Here’s the second damn paragraph from the preamble to the IWW constitution: “Between [the working class and the employing class] a struggle must go on until the workers of the world organize as a class, take possession of the means of production, abolish the wage system, and live in harmony with the Earth.”

Secondly, while there were and are indeed divisions in anarchism between pacifists and revolutionists — and between revolutionists and terrorists — the idea that Emma Goldman espoused pacifism is laughable. Specifically, I sort of doubt she can be accurately quoted, as she is in the film, as saying “violence doesn’t solve anything, it just creates more violence.”

For an actual Emma Goldman quote, try this, from 1909: “As a matter of fact the Anarchists don’t propagate violence. They only struggle against what already exists, and it is necessary to fight existing violence with violence. That is the only way that a new peace can dawn.” Or, for a more nuanced and still nowhere-near-pacifist view, here’s another quote, from well after her deportation: “Black slavery might still be a legalized institution in the United States but for the militant spirit of the John Browns. I have never denied that violence is inevitable, nor do I gainsay it now. Yet it is one thing to employ violence in combat, as a means of defense. It is quite another thing to make a principle of terrorism, to institutionalize it, to assign it the most vital place in the social struggle. Such terrorism begets counter-revolution and in turn itself becomes counter-revolutionary.”

This isn’t me quibbling over minor details. This dichotomy between good anarchists and bad anarchists is central to the themes of the movie, which seems to want to sanitize and liberalize anarchism.

This dichotomy between good anarchists and bad anarchists is central to the themes of the movie, which seems to want to sanitize and liberalize anarchism.

All this is almost funny for me to write, because I actually agree with one of the major conceits of the film: I think Galleani was probably a fucking monster and a murderer. I think Mario Buda (if it was, indeed, Buda who was responsible for the Wall Street bombing of 1920 that left 38 bystanders dead) was a fucking monster and a murderer. My anarchism is absolutely one in which the ends are incapable of justifying the means, and the killing of bystanders is maybe one of the most authoritarian means I could possibly imagine. Furthermore, as far as I can tell, Galleani was a puppet-master, content to pull strings but building no bombs himself. Even his bomb-making manual, referenced in this film, included a reasonably critical mistake that left a number of his followers dead. If he’d ever built a bomb himself, I suspect he’d found this error the hard way (and, hopefully, died). Yet it serves only the filmmaker’s ethical narrative to contend that Galleani was in the employ of a coalition of plutocrats — I could find no such allegations anywhere in history.

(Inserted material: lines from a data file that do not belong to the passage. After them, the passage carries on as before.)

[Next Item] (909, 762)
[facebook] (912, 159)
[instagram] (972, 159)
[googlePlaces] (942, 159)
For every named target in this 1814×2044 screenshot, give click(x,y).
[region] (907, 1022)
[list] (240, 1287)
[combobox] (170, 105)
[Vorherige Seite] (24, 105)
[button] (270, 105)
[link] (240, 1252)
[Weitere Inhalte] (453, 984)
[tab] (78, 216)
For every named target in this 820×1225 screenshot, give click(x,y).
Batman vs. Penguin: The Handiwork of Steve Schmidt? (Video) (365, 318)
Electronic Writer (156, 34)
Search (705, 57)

I want to be clear in that I’m not condemning revolutionary violence or self-defense, nor property destruction. I’m condemning the indiscriminate use of violence. Galleanists, while ostensibly aiming for high profile targets, had this habit of blowing up servants rather than masters. And the Wall Street bombing that closes the film killed primarily young pages and other low-level workers.

But while bomb plots that kill bystanders might not be the stuff of anarchist revolution, neither is pacifism — or worse, trying to change the system through words alone. The only good anarchist, in the view of this film, is an impotent one. Literally, at one point, the protagonist, on the verge of tears, tells anarchists fighting police to give up and go home. Because, you know, fighting back is useless.

It irritates me when people twist our history to suit their reformist ends. It also irritates me when people conflate a disavowal of terrorism as a wholehearted endorsement for pacifism. I honestly would have enjoyed this movie better if our cop protagonist had just seen us all as evil, mustache-twirling villains. At least villains have some damn agency in their lives and fight for what they believe in.